Robot multimodal locomotion encompasses the ability to transition between walking and flying, representing a significant challenge in robotics. This work presents an approach that enables automatic smooth transitions between legged and aerial locomotion. Leveraging the concept of Adversarial Motion Priors, our method allows the robot to imitate motion datasets and accomplish the desired task without the need for complex reward functions. The robot learns walking patterns from human-like gaits and aerial locomotion patterns from motions obtained using trajectory optimization. Through this process, the robot adapts the locomotion scheme based on environmental feedback using reinforcement learning, with the spontaneous emergence of mode-switching behavior. The results highlight the potential for achieving multimodal locomotion in aerial humanoid robotics through automatic control of walking and flying modes, paving the way for applications in diverse domains such as search and rescue, surveillance, and exploration missions. This research contributes to advancing the capabilities of aerial humanoid robots in terms of versatile locomotion in various environments.

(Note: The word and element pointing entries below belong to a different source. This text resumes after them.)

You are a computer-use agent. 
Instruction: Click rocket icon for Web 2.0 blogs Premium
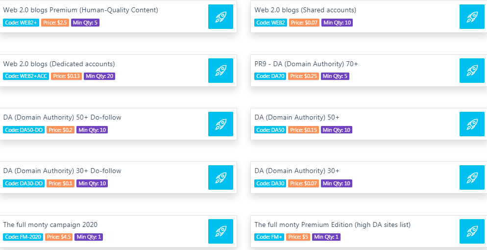220,17
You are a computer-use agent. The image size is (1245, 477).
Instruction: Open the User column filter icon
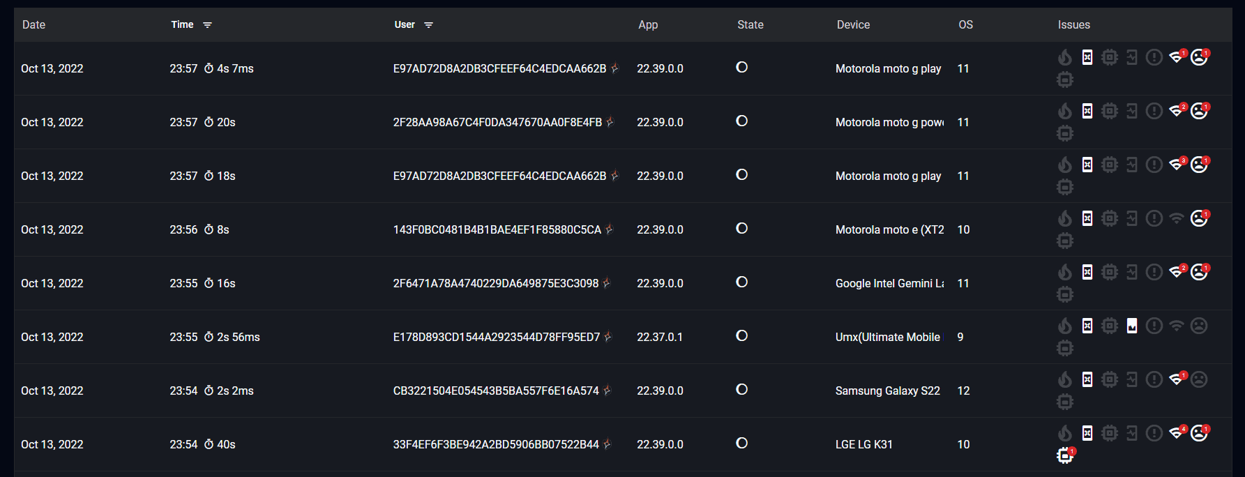[428, 25]
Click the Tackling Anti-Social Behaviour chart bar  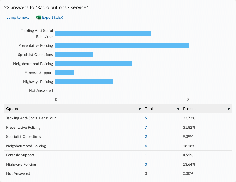point(103,34)
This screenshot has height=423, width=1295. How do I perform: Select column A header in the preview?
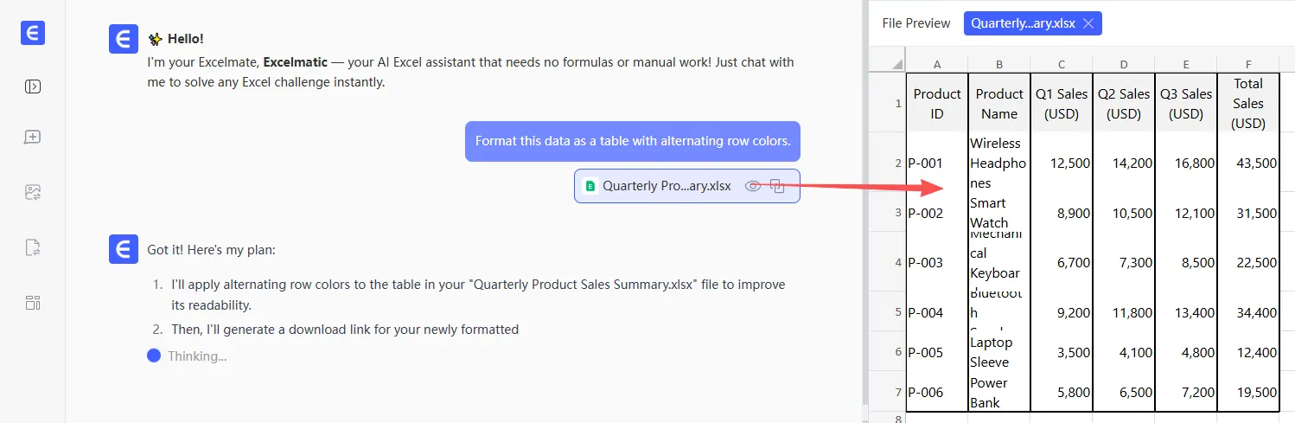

翻译：机器人多模态运动涵盖行走与飞行之间的转换能力，这代表了机器人学领域的重大挑战。本研究提出一种能够实现腿式运动与空中运动间自动平滑转换的方法。通过利用对抗性运动先验的概念，我们的方法使机器人能够模仿运动数据集并完成目标任务，而无需设计复杂的奖励函数。机器人从类人步态数据中学习行走模式，并通过轨迹优化获得的运动数据学习空中运动模式。在此过程中，机器人基于环境反馈通过强化学习自适应调整运动方案，并自发涌现出模式切换行为。研究结果凸显了通过行走与飞行模式的自动控制在空中仿人机器人领域实现多模态运动的潜力，为搜救、监视和勘探任务等多样化应用场景开辟了道路。本研究通过提升空中仿人机器人在复杂环境中的多场景运动能力，推动了该领域的技术发展。